◆ Sumber:
Kejati Sulsel Menang di MK, Demokrasi Menang di Palopo

Jakarta, Katasulsel.com — Ada kemenangan yang tidak dirayakan dengan sorak. Tapi dirasakan dalam diam. Kemenangan yang lahir dari keteguhan, bukan dari keramaian. Kemenangan itu hadir di Mahkamah Konstitusi, Selasa, 8 Juli 2025.

Gugatan hasil Pemungutan Suara Ulang (PSU) Pemilihan Wali Kota Palopo dinyatakan tidak dapat diterima. Permohonan Pasangan Calon Nomor Urut 3 kandas di meja konstitusi. Selisih suara yang terlalu jauh—36.328 suara—menutup pintu perdebatan. Melebihi ambang batas yang ditentukan, yakni 1.874 suara.

Namun bukan hanya angka yang bicara. Di balik layar sidang, ada kerja sunyi yang berdetak terus menerus. Tim Jaksa Pengacara Negara dari Kejaksaan Tinggi Sulawesi Selatan berdiri tegak. Tak mencari sorotan. Tapi memberi terang. Mereka mendampingi Komisi Pemilihan Umum (KPU) Provinsi Sulsel sepanjang proses persidangan. Tanpa cela. Tanpa lengah.

Hakim Konstitusi Ridwan Mansyur menjelaskan salah satu pokok gugatan yang dijadikan alasan: status hukum Akhmad Syarifuddin, calon wakil wali kota dari pasangan pemenang. Mahkamah menemukan, Syarifuddin telah terbuka pada publik. Ia tidak menyembunyikan status sebagai mantan terpidana. Ia mengumumkannya melalui media massa. Ia menuliskannya di akun media sosial. Ia juga menyampaikannya saat mengurus SKCK. Semua sebelum penetapan pasangan calon untuk PSU.

Mahkamah menilai, keterbukaan itu telah cukup. Dan kesalahan administratif oleh penyelenggara tidak bisa dibebankan kepadanya.

Gugatan lain, soal dokumen pajak atas nama Naili, calon wali kota, juga tak berbuah hasil. Mahkamah menyatakan Naili sah secara hukum. Ia memiliki NPWP. Ia memiliki laporan pajak lima tahun terakhir. Dan kendala tanggal unggahan tak membatalkan validitas dokumen.

◆ Instruksi Tertulis: Dalam berita tentang gugatan PSU Wali Kota Palopo di Mahkamah Konstitusi, berapa selisih suara yang membuat permohonan Pasangan Calon Nomor Urut 3 tidak dapat diterima?

◆ Data Mentah:
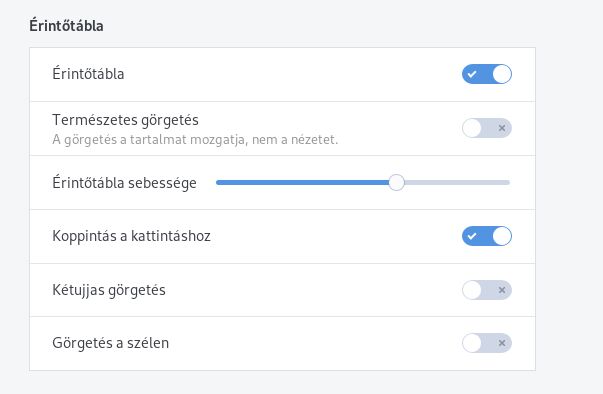Screen dimensions: 603x394
Task: Click the Érintőtábla sebessége label
Action: click(124, 183)
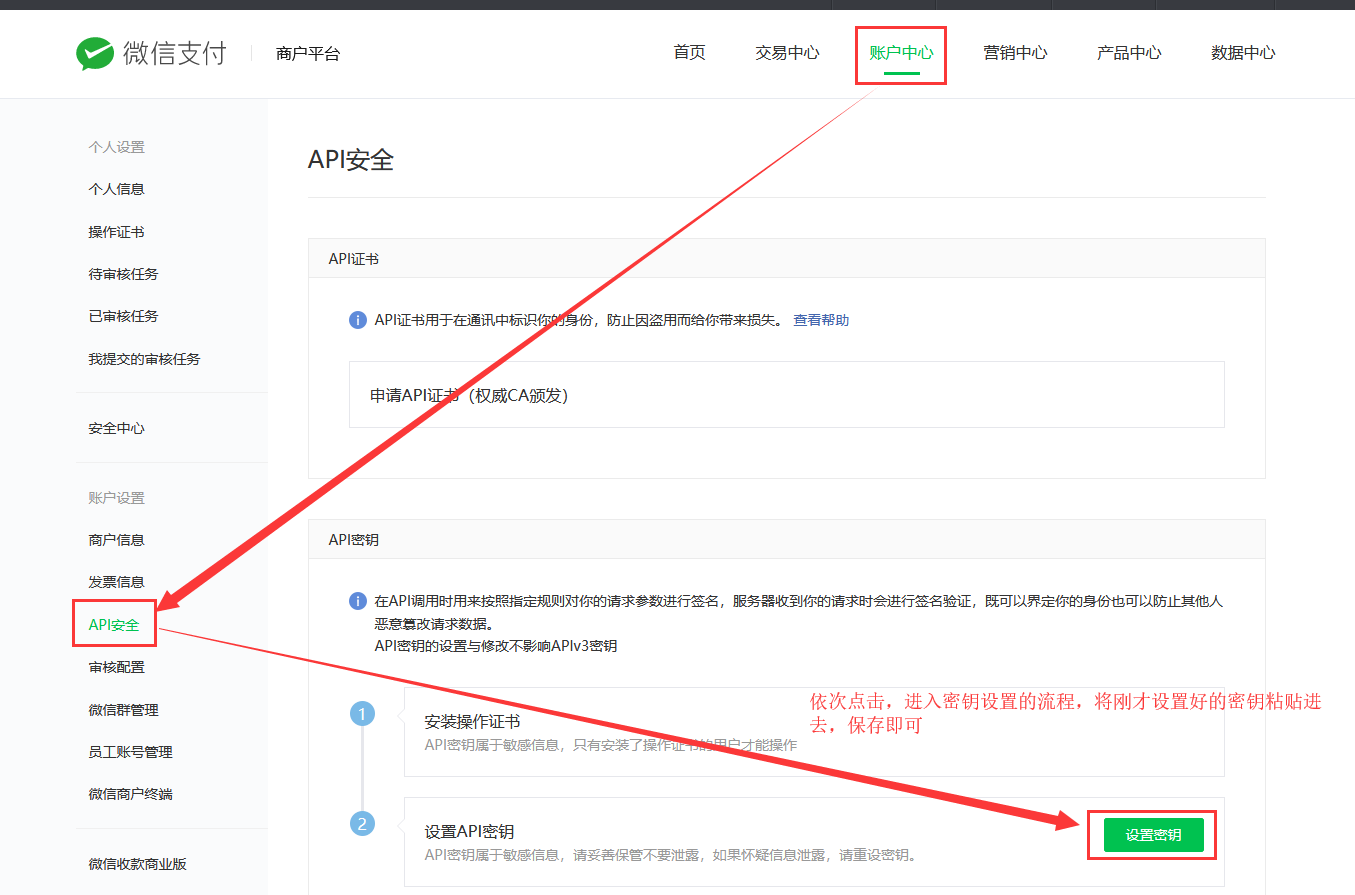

◆ Hasil Latihan: Selisihnya 36.328 suara, melebihi ambang batas 1.874 suara.